_Source passage:_
--- START ---

[20171109]数据库与asm实例的通讯问题.txt

简介: [20171109]数据库与asm实例的通讯问题.txt http://www.toadworld.com/platforms/oracle/b/weblog/archive/2017/11/07/solving-communication-problems-bet...
[20171109]数据库与asm实例的通讯问题.txt

http://www.toadworld.com/platforms/oracle/b/weblog/archive/2017/11/07/solving-communication-problems-between-db-and-asm-instances

--//摘要其中的段落:
--//建立新表空间报如下错误:

A long time ago I received a call from a customer saying that there were some errors in the database instance. Well,
interestingly the databases were executing DMLs properly without any issue. I asked the customer if these errors
appeared only with one specific operation like an Insert, or like a CREATE <something>, etc.; and he said that he was
running a script received from the application team to create several tablespaces with its datafiles.  When he was
running the script he was receiving the following errors:

ORA-01119: error in creating database file '+DATA'
ORA-17502: ksfdcre:4 Failed to create file +DATA
ORA-27300: OS system dependent operation:open failed with status: 2
ORA-27301: OS failure message: No such file or directory
ORA-27302: failure occurred at: sskgmsmr_7

--//有人意外删除 $ORACLE_HOME/dbs/ab_<ASM SID>.dat.注意是grid用户下dbs目录.
# locate ab_+ASM1.dat
/u01/app/11.2.0/grid/dbs/ab_+ASM1.dat


First, you can see that the set of errors says that there is a directory or file that don't exist in the OS on the other
hand, it points to the ASM disk group, which in this case is "+DATA". So this is confusing, because either the file that
the database is looking for is in ASM or it is in the OS.  I did a quick check of the database instance and it was OK.
There were no errors in the alert log, all the disks were healthy. On the database side, however, there seemed to be
some issues, specifically with the sentences "CREATE TABLESPACE" which the customer had in the script provided by the
application team.

--- END ---

_Exercise objective:_ Copy the ASM communication note verbatim, from its first line through its last.

_Dataset:_
--- START ---

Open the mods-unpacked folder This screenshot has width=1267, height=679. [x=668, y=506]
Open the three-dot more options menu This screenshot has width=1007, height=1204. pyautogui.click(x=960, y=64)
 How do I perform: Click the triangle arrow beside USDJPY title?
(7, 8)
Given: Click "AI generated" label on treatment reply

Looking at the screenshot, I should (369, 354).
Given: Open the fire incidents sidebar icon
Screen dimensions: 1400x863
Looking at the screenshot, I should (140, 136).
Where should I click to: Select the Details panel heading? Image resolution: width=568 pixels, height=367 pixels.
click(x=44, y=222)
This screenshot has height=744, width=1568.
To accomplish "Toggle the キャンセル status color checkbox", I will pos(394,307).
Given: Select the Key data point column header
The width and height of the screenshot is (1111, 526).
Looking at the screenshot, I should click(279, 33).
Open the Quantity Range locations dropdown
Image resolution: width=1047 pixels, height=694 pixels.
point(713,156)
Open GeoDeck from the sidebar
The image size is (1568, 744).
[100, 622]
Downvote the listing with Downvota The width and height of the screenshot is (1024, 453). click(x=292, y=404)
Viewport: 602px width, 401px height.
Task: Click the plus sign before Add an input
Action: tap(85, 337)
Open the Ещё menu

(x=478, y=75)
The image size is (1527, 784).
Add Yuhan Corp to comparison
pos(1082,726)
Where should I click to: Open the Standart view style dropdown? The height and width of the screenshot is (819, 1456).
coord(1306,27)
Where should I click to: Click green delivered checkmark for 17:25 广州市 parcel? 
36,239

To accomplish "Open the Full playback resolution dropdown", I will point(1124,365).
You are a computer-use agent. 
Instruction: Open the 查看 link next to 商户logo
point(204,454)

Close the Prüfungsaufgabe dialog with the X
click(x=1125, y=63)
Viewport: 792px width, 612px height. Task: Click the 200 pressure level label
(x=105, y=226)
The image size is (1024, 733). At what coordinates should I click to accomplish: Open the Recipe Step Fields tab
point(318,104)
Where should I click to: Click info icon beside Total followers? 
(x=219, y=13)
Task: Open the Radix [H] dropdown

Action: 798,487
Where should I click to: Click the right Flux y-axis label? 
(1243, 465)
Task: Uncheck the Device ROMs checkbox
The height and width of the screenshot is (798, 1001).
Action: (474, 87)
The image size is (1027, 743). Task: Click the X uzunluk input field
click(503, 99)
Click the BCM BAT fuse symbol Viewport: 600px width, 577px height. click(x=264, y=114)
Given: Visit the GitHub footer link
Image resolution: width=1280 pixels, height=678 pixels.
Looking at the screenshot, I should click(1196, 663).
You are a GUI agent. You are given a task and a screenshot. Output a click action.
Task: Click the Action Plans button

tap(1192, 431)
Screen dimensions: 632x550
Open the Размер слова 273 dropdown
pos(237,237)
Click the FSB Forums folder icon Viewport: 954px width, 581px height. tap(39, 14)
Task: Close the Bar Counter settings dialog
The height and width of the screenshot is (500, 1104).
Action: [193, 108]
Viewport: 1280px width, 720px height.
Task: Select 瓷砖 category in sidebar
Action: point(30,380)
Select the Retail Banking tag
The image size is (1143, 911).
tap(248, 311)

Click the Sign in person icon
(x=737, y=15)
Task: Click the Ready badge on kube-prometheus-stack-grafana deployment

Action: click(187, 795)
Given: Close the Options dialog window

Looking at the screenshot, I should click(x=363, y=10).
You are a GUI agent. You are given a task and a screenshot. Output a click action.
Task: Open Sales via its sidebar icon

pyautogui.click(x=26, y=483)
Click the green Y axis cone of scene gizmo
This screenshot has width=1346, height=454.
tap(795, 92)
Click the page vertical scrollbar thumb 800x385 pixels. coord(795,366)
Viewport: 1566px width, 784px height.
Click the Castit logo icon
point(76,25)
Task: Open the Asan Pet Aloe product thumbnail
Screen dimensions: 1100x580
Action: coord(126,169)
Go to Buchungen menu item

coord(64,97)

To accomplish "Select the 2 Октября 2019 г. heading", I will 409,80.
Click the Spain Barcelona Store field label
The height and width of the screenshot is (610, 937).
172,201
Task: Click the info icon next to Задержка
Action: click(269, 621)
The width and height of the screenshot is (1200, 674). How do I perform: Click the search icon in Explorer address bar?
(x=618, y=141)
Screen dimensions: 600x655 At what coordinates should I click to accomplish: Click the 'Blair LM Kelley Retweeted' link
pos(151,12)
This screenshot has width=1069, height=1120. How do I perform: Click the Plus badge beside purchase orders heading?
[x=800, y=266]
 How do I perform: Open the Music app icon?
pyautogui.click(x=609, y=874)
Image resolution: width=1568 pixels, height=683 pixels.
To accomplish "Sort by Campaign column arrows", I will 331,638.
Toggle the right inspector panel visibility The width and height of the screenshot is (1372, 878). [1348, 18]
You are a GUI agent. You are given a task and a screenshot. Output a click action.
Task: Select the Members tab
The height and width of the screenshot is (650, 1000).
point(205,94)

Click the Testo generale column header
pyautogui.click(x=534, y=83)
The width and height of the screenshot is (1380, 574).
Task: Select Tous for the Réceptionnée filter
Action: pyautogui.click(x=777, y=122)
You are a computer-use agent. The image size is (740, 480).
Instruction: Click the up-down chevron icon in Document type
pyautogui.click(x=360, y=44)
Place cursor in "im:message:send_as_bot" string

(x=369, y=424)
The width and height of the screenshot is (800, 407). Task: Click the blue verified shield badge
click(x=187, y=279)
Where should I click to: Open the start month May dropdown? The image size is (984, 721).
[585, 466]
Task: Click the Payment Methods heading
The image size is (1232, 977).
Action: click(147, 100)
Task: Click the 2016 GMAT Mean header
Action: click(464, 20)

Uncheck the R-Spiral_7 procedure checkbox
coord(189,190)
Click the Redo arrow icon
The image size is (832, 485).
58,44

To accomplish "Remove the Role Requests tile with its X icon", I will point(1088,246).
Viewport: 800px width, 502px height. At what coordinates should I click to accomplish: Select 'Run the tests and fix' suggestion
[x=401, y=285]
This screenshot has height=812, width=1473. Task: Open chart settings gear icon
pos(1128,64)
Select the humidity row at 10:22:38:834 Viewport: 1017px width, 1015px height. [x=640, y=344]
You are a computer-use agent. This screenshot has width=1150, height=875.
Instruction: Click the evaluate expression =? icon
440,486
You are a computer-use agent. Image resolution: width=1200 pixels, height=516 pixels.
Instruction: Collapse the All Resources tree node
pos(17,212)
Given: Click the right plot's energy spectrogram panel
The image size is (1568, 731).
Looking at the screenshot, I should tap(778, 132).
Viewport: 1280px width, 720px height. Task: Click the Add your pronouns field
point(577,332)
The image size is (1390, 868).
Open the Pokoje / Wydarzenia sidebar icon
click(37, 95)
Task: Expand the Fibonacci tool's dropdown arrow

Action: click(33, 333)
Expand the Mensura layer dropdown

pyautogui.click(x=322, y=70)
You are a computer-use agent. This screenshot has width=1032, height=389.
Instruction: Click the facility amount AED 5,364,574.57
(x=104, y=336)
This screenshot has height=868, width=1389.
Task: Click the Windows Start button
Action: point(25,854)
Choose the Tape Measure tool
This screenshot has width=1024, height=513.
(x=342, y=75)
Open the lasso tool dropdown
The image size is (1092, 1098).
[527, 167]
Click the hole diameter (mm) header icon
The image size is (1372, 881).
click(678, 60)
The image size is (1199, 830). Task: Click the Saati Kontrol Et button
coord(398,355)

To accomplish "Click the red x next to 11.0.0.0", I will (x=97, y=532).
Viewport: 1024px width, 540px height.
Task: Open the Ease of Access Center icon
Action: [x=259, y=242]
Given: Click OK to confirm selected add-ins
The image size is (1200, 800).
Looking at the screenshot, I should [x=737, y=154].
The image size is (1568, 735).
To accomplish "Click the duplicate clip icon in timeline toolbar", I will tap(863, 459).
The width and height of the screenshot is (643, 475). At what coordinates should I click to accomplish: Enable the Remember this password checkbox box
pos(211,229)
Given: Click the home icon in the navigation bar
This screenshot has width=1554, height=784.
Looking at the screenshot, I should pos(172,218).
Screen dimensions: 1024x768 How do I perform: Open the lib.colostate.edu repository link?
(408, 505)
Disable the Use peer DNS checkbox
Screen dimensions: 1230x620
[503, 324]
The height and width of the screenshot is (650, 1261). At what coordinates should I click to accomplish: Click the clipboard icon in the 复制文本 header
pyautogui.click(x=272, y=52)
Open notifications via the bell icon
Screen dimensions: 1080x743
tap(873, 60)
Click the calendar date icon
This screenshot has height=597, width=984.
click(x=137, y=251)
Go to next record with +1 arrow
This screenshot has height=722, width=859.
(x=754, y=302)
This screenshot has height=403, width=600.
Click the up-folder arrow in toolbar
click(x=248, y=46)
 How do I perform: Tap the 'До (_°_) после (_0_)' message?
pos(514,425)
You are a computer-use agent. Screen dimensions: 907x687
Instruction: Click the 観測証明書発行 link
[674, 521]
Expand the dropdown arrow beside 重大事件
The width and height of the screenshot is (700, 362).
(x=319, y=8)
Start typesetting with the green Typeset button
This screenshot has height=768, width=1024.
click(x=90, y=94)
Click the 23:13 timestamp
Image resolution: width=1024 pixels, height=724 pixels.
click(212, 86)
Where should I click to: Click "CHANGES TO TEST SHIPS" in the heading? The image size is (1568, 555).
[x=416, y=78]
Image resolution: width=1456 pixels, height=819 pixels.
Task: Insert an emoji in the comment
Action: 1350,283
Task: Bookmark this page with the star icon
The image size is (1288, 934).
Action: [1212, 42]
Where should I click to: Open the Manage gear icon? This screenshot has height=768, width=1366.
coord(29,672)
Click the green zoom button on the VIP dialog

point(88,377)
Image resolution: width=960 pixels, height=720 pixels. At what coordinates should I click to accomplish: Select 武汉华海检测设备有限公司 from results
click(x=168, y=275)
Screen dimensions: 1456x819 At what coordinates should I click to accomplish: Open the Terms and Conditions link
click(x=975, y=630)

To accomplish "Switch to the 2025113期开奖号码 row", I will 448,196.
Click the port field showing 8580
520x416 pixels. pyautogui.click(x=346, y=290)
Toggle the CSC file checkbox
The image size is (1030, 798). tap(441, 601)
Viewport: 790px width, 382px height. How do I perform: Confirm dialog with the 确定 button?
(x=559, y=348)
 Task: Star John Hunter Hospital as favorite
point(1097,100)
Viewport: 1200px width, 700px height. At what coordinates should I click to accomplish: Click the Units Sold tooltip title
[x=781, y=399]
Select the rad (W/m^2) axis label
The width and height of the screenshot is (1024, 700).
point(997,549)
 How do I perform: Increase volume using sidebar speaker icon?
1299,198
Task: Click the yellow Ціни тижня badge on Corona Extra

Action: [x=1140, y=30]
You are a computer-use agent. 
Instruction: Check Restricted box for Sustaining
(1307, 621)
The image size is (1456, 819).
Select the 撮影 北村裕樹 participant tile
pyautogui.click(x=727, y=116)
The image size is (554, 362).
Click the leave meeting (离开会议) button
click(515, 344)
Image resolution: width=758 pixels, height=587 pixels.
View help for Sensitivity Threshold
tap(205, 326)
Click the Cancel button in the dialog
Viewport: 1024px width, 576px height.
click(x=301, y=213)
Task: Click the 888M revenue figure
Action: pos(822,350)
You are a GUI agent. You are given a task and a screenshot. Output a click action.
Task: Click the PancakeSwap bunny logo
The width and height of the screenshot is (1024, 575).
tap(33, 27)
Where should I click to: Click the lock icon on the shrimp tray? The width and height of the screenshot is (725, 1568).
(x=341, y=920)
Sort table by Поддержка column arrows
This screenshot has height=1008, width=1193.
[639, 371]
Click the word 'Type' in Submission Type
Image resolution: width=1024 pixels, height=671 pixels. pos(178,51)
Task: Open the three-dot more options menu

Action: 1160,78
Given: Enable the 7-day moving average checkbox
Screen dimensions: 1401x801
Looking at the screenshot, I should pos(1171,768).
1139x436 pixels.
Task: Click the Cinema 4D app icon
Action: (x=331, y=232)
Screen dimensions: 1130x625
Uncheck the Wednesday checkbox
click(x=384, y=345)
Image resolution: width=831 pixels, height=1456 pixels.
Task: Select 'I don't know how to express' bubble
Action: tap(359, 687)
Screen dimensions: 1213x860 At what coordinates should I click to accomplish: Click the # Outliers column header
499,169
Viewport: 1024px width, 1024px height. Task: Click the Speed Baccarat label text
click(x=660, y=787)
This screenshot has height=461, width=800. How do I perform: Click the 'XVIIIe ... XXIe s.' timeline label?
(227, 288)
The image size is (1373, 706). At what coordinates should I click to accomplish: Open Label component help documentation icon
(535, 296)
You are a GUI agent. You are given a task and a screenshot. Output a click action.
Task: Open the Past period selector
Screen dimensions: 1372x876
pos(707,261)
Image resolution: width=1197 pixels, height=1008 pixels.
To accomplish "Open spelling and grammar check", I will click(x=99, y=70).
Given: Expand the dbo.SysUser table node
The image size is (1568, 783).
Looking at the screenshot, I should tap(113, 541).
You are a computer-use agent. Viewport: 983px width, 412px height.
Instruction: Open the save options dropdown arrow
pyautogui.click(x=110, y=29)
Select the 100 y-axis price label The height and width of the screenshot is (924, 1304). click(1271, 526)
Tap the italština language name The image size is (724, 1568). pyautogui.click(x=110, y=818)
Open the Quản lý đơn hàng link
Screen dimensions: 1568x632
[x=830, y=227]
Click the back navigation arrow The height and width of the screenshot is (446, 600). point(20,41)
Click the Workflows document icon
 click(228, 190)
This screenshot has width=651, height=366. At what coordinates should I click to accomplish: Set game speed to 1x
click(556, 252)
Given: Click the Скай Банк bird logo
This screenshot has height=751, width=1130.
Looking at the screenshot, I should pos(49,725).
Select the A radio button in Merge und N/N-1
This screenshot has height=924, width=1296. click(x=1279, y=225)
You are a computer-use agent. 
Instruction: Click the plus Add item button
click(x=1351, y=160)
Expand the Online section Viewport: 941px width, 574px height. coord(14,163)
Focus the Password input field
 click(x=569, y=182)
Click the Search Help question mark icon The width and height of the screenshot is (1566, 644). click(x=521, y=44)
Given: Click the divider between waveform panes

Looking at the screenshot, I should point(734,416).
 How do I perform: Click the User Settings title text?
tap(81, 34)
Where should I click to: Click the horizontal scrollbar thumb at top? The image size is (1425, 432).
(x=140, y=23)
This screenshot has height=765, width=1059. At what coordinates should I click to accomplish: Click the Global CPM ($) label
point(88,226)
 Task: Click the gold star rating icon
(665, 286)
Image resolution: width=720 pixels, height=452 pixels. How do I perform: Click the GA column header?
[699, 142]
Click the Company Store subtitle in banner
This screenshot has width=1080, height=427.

--- END ---

_Final result:_
[20171109]数据库与asm实例的通讯问题.txt

简介: [20171109]数据库与asm实例的通讯问题.txt http://www.toadworld.com/platforms/oracle/b/weblog/archive/2017/11/07/solving-communication-problems-bet...
[20171109]数据库与asm实例的通讯问题.txt

http://www.toadworld.com/platforms/oracle/b/weblog/archive/2017/11/07/solving-communication-problems-between-db-and-asm-instances

--//摘要其中的段落:
--//建立新表空间报如下错误:

A long time ago I received a call from a customer saying that there were some errors in the database instance. Well,
interestingly the databases were executing DMLs properly without any issue. I asked the customer if these errors
appeared only with one specific operation like an Insert, or like a CREATE <something>, etc.; and he said that he was
running a script received from the application team to create several tablespaces with its datafiles.  When he was
running the script he was receiving the following errors:

ORA-01119: error in creating database file '+DATA'
ORA-17502: ksfdcre:4 Failed to create file +DATA
ORA-27300: OS system dependent operation:open failed with status: 2
ORA-27301: OS failure message: No such file or directory
ORA-27302: failure occurred at: sskgmsmr_7

--//有人意外删除 $ORACLE_HOME/dbs/ab_<ASM SID>.dat.注意是grid用户下dbs目录.
# locate ab_+ASM1.dat
/u01/app/11.2.0/grid/dbs/ab_+ASM1.dat


First, you can see that the set of errors says that there is a directory or file that don't exist in the OS on the other
hand, it points to the ASM disk group, which in this case is "+DATA". So this is confusing, because either the file that
the database is looking for is in ASM or it is in the OS.  I did a quick check of the database instance and it was OK.
There were no errors in the alert log, all the disks were healthy. On the database side, however, there seemed to be
some issues, specifically with the sentences "CREATE TABLESPACE" which the customer had in the script provided by the
application team.